Flatwater is presenting Shakespeare’s comedy “As You Like It,” with the first four and final two performances at the Swan. In between, the company will tour the show to Lincoln parks, James Arthur Vineyard and First-Plymouth Congregational Church.
“This is an experimental year to see what is the best way to make use of (the Swan),” Hall said.
When Flatwater became displaced for its 2011 summer season, the company, thanks to a three-year grant from the Woods Charitable Fund, took to the road, offering free performances of its show around Lincoln.
Last year, Flatwater again toured its summer production for free, but without the help of the grant.
“We needed to see last year if we could do it on our own,” he said. “We found (financial) support for the tour, which is good. We had a successful launch thanks to Woods. Now, we can’t see any reason not to keep the tour going.
“Combining it with the Swan … well, it’s sort of perfect.”
With “As You Like It,” Shakespeare takes two potentially tragic tales of brother against brother and transforms them into a delightful romantic comedy, featuring his most charismatic heroine, Rosalind, played by Megan Higgins.

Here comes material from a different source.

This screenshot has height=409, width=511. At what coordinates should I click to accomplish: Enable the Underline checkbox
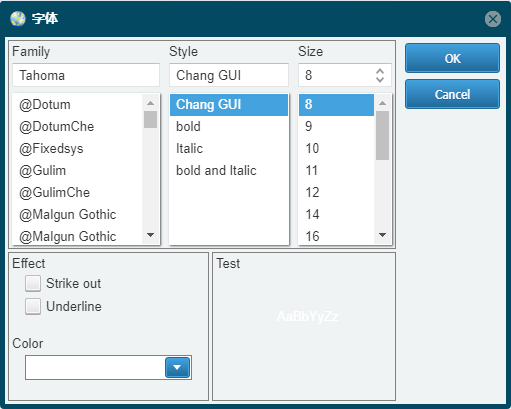pyautogui.click(x=33, y=306)
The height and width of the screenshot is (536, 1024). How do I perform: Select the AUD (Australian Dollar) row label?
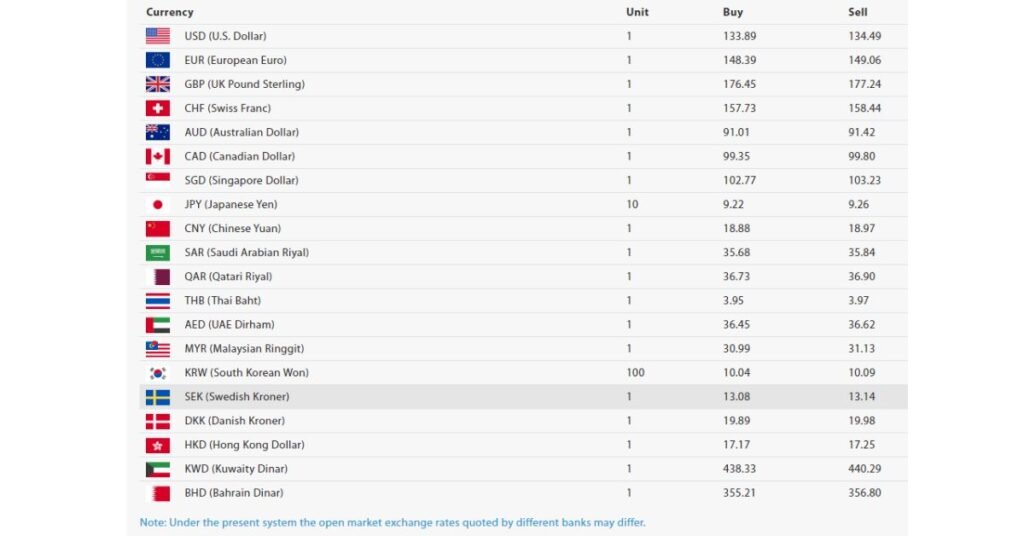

Other principals include Emma Gruhl, Cale Yates, Scott Shoemaker, Richard Sibley, William Bryant and Tom Crew as Touchstone, one of Shakespeare’s most masterful clowns. Supporting players are Andy Dillehay, Aden Marshall, Paul Pearson, Kaylee Roach, Jess Snider, Matt Cummins, Richard Imig, Walter McDowell, Judy Thiem and Petrea Whittier.
Hall has set the comedy in the 1930s, when millions were forced into political exile around the world -- the play revolves around Rosalind’s search for her exiled father. The production will include music from Bret Olsen and Anthony Slattery, invoking a “goin’ down the road” flavor with songs by Woody Guthrie and Huddie “Leadbelly” Ledbetter.
Wyuka’s stables, built in 1909, housed horses that transported caskets to the cemetery. After horses were replaced by motor vehicles, the old stable was used to store maintenance supplies.
In June 2001, Flatwater, then called “Shakespeare in Wyuka,” presented the Bard’s “Twelfth Night” as its production in the stables. The company remained there until the renovation started.
The “new” carriage house includes the original brick walls, doors, beams, staircases, exterior windows and exterior stucco. New features include heating, air conditioning and -- this may be the most-anticipated -- restrooms. No more mobile toilets.
The stable’s biggest draw is the nearby park.
“It’s one of the lovelier parks in Lincoln, rivaling the Sunken Gardens for ambiance,” Hall said. “We’re encouraging people to come there and picnic. Kids will love seeing the swans.”